** START SELECTED TEXT **

How To Sort MongoDB Documents In A Collection Using Python

Introduction

When a call is made to query documents, MongoDB returns a pymongo.cursor.Cursor object containing data about the query’s results. This cursor object has an attribute method called sort() that allows for the sorting of MongoDB documents and the data to be iterated and organized either alphabetically or numerically, making the iteration process more efficient. When sorting MongoDB documents with Python, method calls to the collection class that returns a dictionary object, like find_one(), will not have any built-in methods like sort(). Users can test out the following examples for sorting MongoDB documents with PYMongo using Python’s IDLE environment by opening up a terminal or command prompt window and typing “idle3” for the Python 3 version of IDLE, or just “idle" for Python 2.

Prerequisites to Sorting MongoDB Documents

  • A working knowledge of Python and its syntax.
  • The properly installed Python interpreter.

Note: Python 2.7 is deprecated and scheduled to lose long-term support by 2020, As such, Python 3 is recommended for executing the examples in this tutorial.

  • The PyMongo Python driver for MongoDB must be installed with the PIP package manager, as shown here:
pip3 install pymongo
  • Use the netcat (nc) command, shown below, in a UNIX terminal to confirm that MongoDB is running on port 27017:
nc -v localhost 27017

The terminal should output something that resembles the following:

Connection to localhost port 27017 [tcp/*] succeeded!

Press the CTRL+C keys to exit.

How to create a collection instance from PyMongo’s MongoClient class

It is important to import PyMongo’s MongoClient class at the top of the script to create a collection object of a collection stored on the MongoDB database, as shown here:

# import the MongoClient class from PyMongo
from pymongo import MongoClient

Next, create a new client instance of MongoClient and access a database that has a collection with documents on it, as in this example:

# create a client instance of the MongoClient class
mongo_client = MongoClient('mongodb://localhost:27017')

# create database instance
db = mongo_client["sort_example"]

Now access a collection’s find() method using the db object. Pass an empty dictionary ({}) to the method if you want to query all of the collection’s documents, as shown here:

cursor = db["Sort-Collection"].find( {} )

How to find a MongoDB collection with documents on it

Call one of the collection class methods that return pymongo.cursor objects, like the find() or find_raw_batches() methods, and use those objects to filter and query documents.

Calling the PyMongo’s find() method and have it return a pymongo.cursor.Cursor object

All cursor objects in PyMongo should work with the sort() method. Use Python’s hasattr() function for confirmation, as shown here:

print ("Cursor obj has 'sort()':", hasattr(cursor, "sort"))

** END SELECTED TEXT **

TASK LIST:
A: Return the portion of the MongoDB sorting tutorial that begins with the words containing "When a call" and ends with "for Python 2.".
B: Translate this sentence from the MongoDB sorting tutorial into Spanish: "All cursor objects in PyMongo should work with the sort() method."
C: According to the MongoDB sorting tutorial, on which port should MongoDB be confirmed as running?
Rely solely on the MongoDB sorting tutorial when responding.

** START RECORD EXTRACTS **

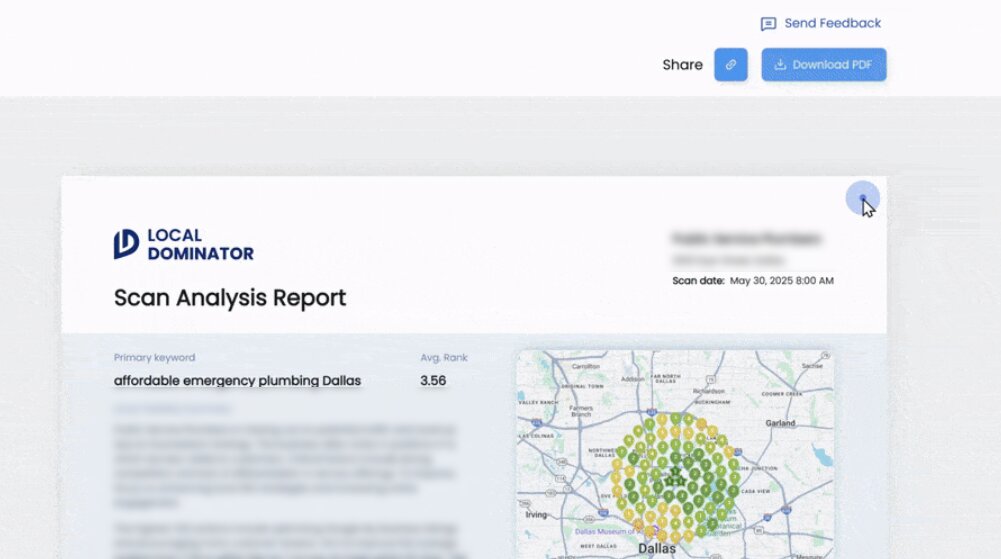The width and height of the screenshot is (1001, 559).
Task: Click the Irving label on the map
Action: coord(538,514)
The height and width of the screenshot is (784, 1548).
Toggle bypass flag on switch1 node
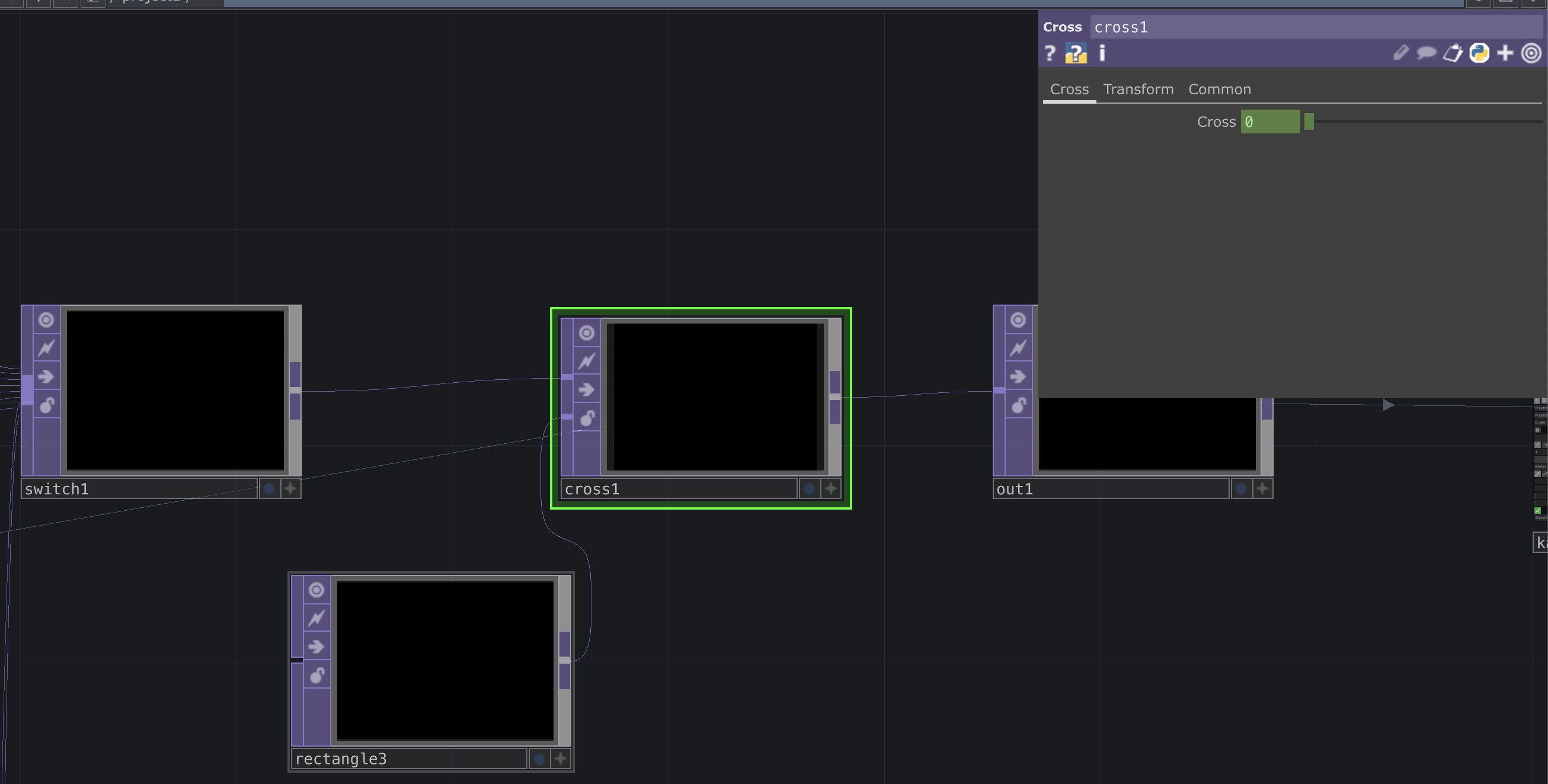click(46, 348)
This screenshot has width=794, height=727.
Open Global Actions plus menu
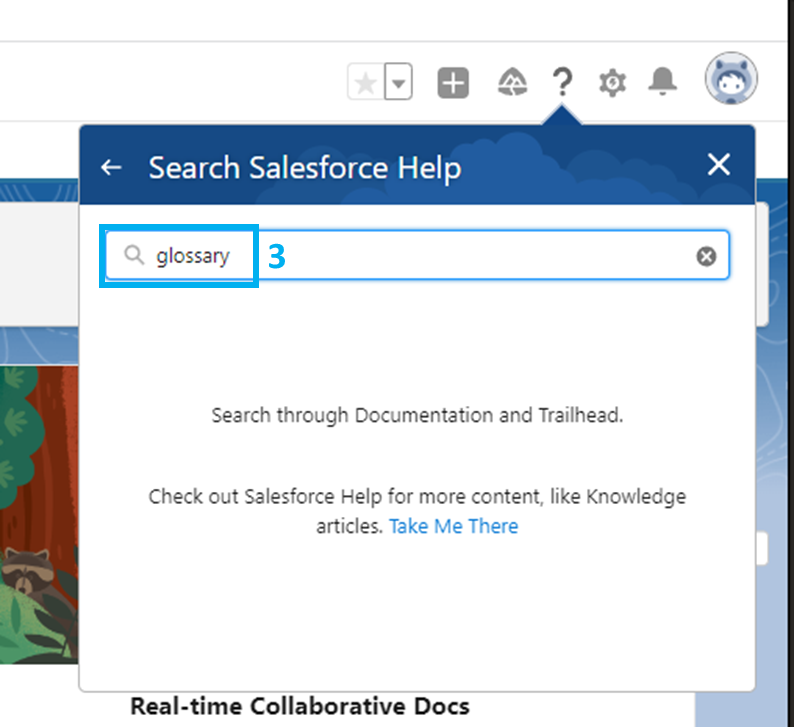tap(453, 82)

** END RECORD EXTRACTS **

TASK-BY-TASK SOLUTIONS:
A:
When a call is made to query documents, MongoDB returns a pymongo.cursor.Cursor object containing data about the query’s results. This cursor object has an attribute method called sort() that allows for the sorting of MongoDB documents and the data to be iterated and organized either alphabetically or numerically, making the iteration process more efficient. When sorting MongoDB documents with Python, method calls to the collection class that returns a dictionary object, like find_one(), will not have any built-in methods like sort(). Users can test out the following examples for sorting MongoDB documents with PYMongo using Python’s IDLE environment by opening up a terminal or command prompt window and typing “idle3” for the Python 3 version of IDLE, or just “idle" for Python 2.

B: Todos los objetos cursor de PyMongo deberían funcionar con el método sort().

C: Port 27017.